PROBLEM TO WORK ON:
Pick up the online advice thread about a parent's troubled teenage son where it stops, and keep writing it.

2006-06-11 12:13:34 · 23 answers · asked by christophers_mum2005 2 in Pregnancy & Parenting Adolescent

23 answers

Wrong.

All the answers so far have been to "wait" or "ignore it" or "beat him" or "tell him how he makes you feel".

Please take him out for a pizza. Look at him. Smile at him. Ask him what HE needs. Ask him how HE is feeling.

If you, as a grown-up, feel lost and confused, try to understand that he has all these feelings and ideas and probably feels very invisible right now. Of course he is angry. You are more worried about your feelings than his.

He doesn't want to go to learn something else (karate) from another grown up who won't listen to him...he just wants someone to love him and listen to him.

Now.

2006-06-25 11:17:53 · answer #1 · answered by sharrron 5 · 0 0

I'm a grandmother of 3, mother of two and what you are dealing with is a typical teenager - relax and give him room - he'll come around but it will be a few years - love him, state your mind about how he is living is his life but don't push too hard, don't reward bad behavior but at the same time don't force extras if he doesn't want them - explain to him that if he is no longer interested in Karate that you can put the funds to better use and that should there be some other interest he'd like to try to let you know and you'll sign him up - no sense shelling out good money if the kid isn't interested - but make sure he understands you are not taking it away from him that it is his decision and then just hang in there Mom - teens are tough! Good Luck and God Bless

2006-06-24 22:44:46 · answer #2 · answered by Rosie 3 · 0 0

since your son doesnt live with you there may be some resentment pinned up in him. I would continue to speak to him on MSN, because it seems as if your the one that wants in on his life and not the other way around. I would stay on his terms and don't force him ar you will lose him. He won't talk to you at all. Or maybe you could ask him what's going on with him on MSN, but I would say I miss talking to you and having a close relationship with you. If you show some sort of vulnerability then it is more likely that he will begin to see that it concerns you and you really want a relationship with him. Then arrange a time to talk to him let him skip school that day and the two of you have a mother son day doing something he enjoys not what you enjoy. Let that day be about him and getting to know him.

2006-06-24 21:21:21 · answer #3 · answered by crbrewin 2 · 0 0

Hello. you didn't say how old your son is except that he is a teen. Being a teen itself is a trying age even in the best of households.
This is an age of hormones and also the child is no longer a little kid nor is he an adult yet, but the body is becoming an adult.

MATERIAL PROVIDED:
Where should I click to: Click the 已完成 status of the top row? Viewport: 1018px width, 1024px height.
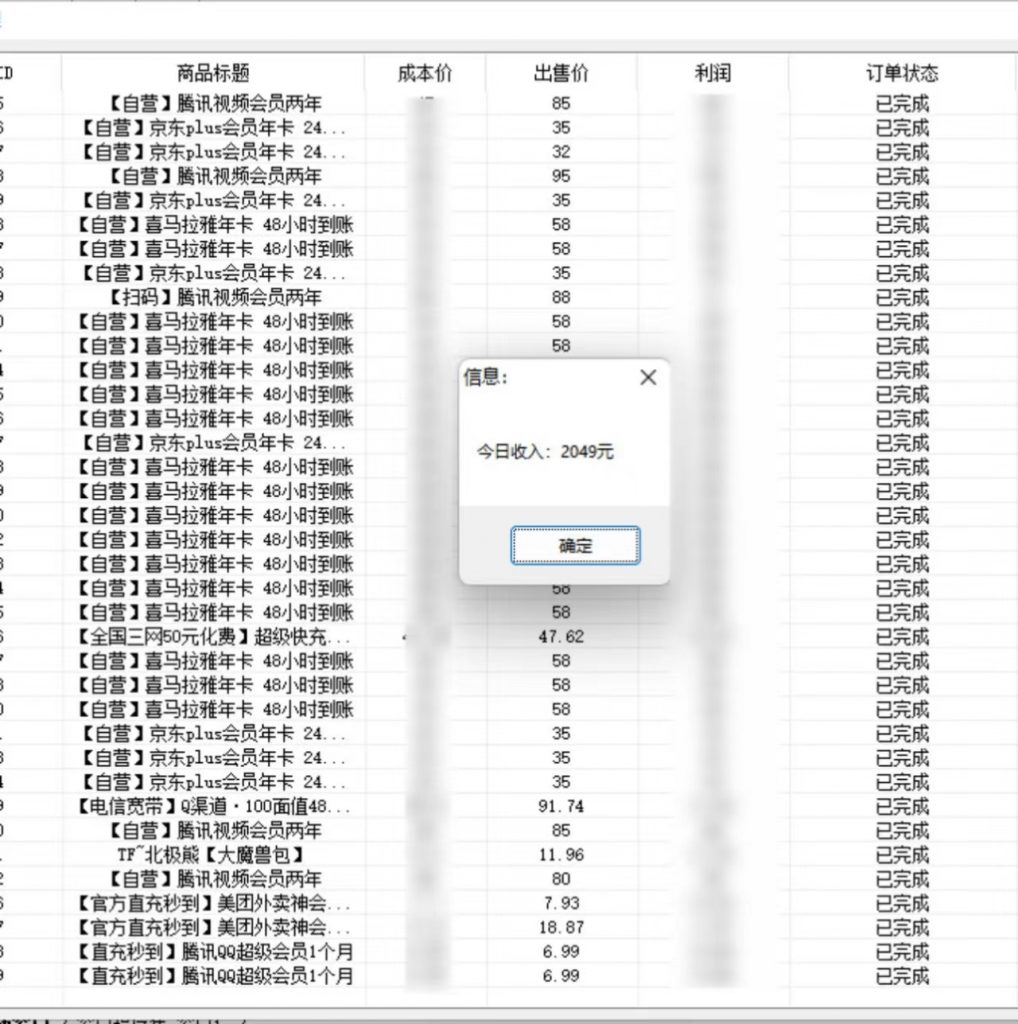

FINAL RESULT:
Choose to not buy in to his rudness or anger. Never ask a question like "do you really like pissing me off" Best to say, "when you talk like that, you make me feel sad". The choice of our words as parents. Putting the kid on the defensive doesn't work, and ignoring poor behavior doesn't work either. Do you and your X have any sort of relationship? Your child is smarter than you think, he is able to divide and control both of you , whether or not he is awear of it. He takes out his emotions and confusion in life on hisparents, after all he has always thought the two of you should be taking care of all of his needs. Yet he wants to be independent. First of all you need to stop thinking of him as the little boy who used to run into your arms. He is becoming his own person, yet, this does't mean that you let him take over the family and mistreat everyone. If your x and you can be agreeable on a set of rules & consenquenses, thinkgs might just improve. It might be that you and your X enjoy seeing your take some enjoyment in seeing your child be rude to the other parent.
My theory is let the set expectations and consquences speak for them self. Have things in writting. It is best to discuss expectations for relationships when people are happy rather than confrontational. Make a list of negative behaviors and then a consequence for that behavior. Don't make the consequences so big that you can't inforce them, or don't make them so that they punish the parents also. Then never ever waver from that list. A kid will know how far he can push before you give in. If you are consistant his behavior will change. If you give in, he will continue to challenge the rules.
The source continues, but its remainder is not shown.